Suppose that $X$ is a set and $\mu^{\star}$ is an outer measure on $2^X$. Let $A \subseteq X$ be a set such that $\mu^{\star}(A)<+\infty$ and suppose that $C \in \Sigma_{\mu^{\star}}$ satisfies $A \subseteq C$ and $\mu^{\star}(C)=\mu^{\star}(A)$. Show that $$ \mu^{\star}(A \cap E)=\mu^{\star}(C \cap E) \quad \forall E \in \Sigma_{\mu^{\star}} . $$
The $\Sigma_{\mu^{\star}}$ is just a short for the set of $\mu^*$ measurable sets as in Caratheodory.

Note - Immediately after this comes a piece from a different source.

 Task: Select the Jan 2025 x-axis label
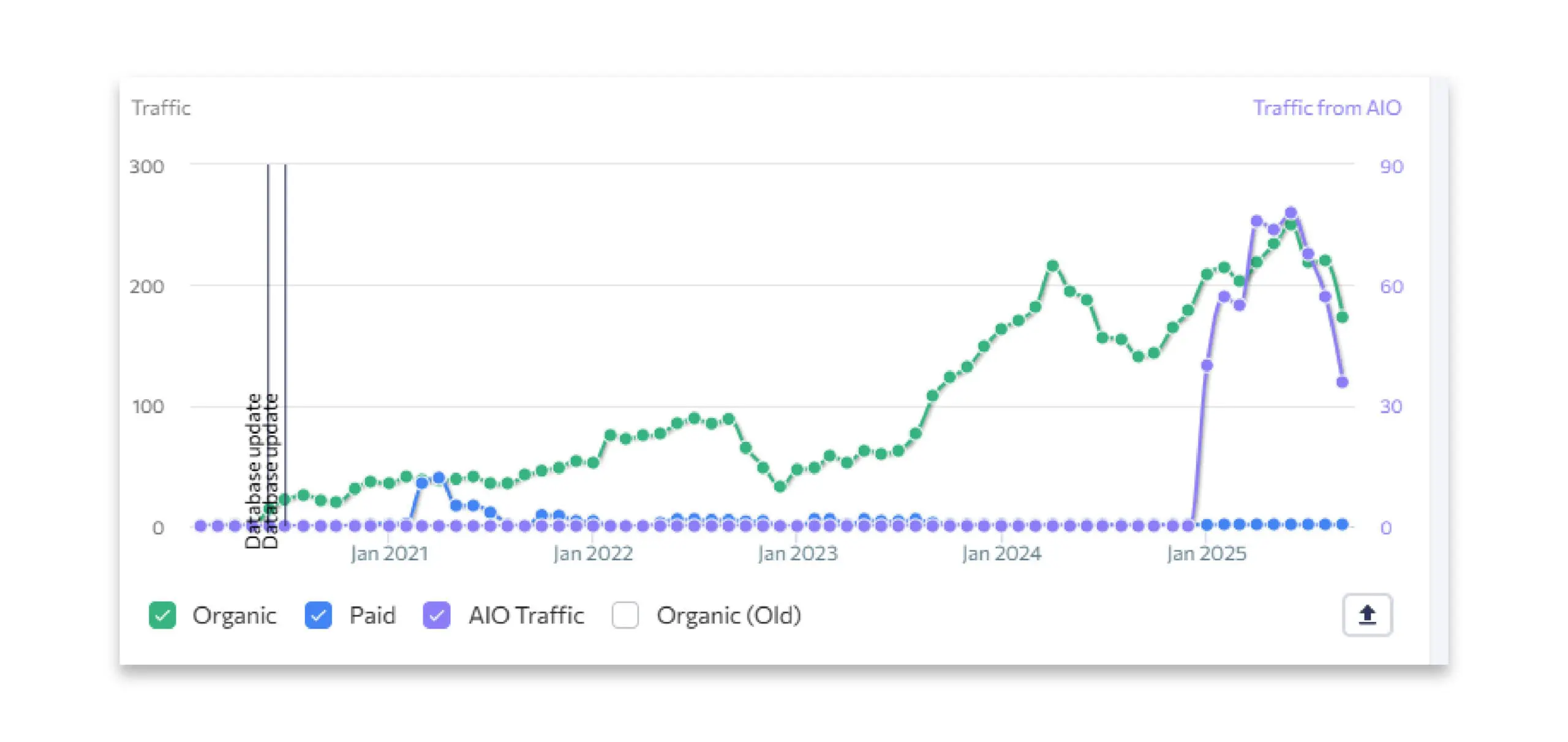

Now I did something similar for measures, not outer-measures.
I looked at the solutions of the author but they are wrong.

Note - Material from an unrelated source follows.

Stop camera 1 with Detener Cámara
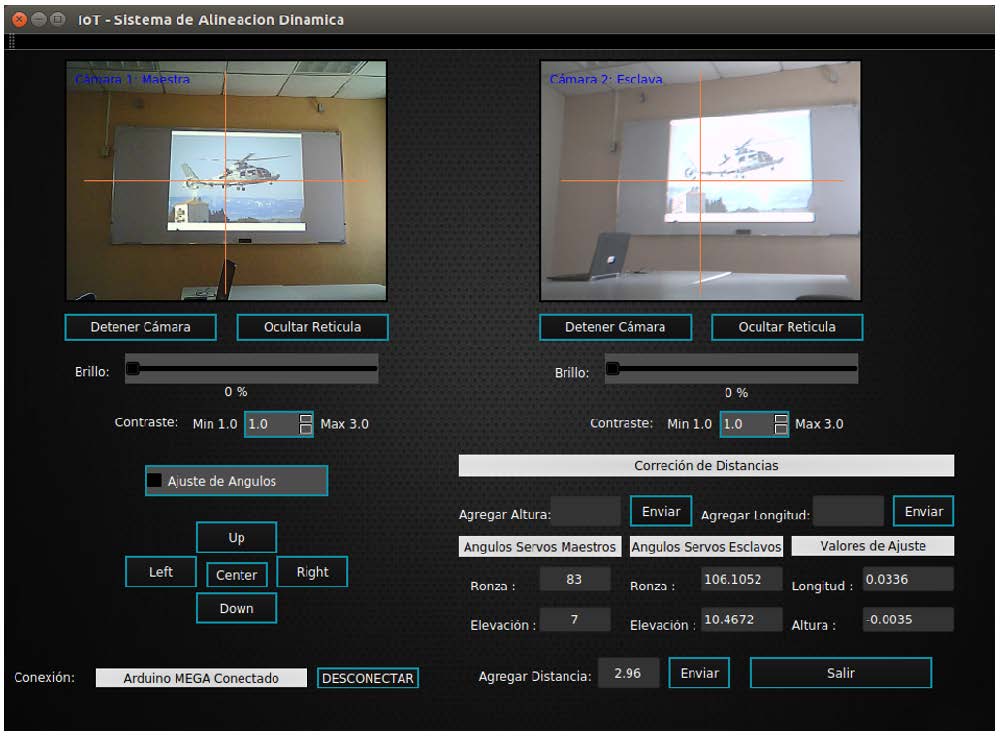The width and height of the screenshot is (1000, 738). [x=140, y=327]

Has anyone seen this result before ?
Since $A \subseteq C$, from the monotonicity of $\mu^{\star}$, we have $$ \mu^{\star}(A \cap E) \leqslant \mu^{\star}(C \cap E) $$ and $$ \mu^{\star}\left(A \cap E^c\right) \leqslant \mu^{\star}\left(C \cap E^c\right) $$ (here $E^c=X \backslash E$ ). Also, since $E \in \Sigma_{\mu^{\star}}$, we have $$ \mu^{\star}(A)=\mu^{\star}(A \cap E)+\mu^{\star}\left(A \cap E^c\right) \leqslant \mu^{\star}(C \cap E)+\mu^{\star}\left(C \cap E^c\right)=\mu^{\star}(C) $$ Because by hypothesis $\mu^{\star}(A)=\mu^{\star}(C)$, we conclude that $$ \mu^{\star}(A \cap E)=\mu^{\star}(C \cap E) . $$
I would like to remark that going from the inequalities to the equality, in the end, of what we want to proof took me a while to get convinced but it is just algebra in the end.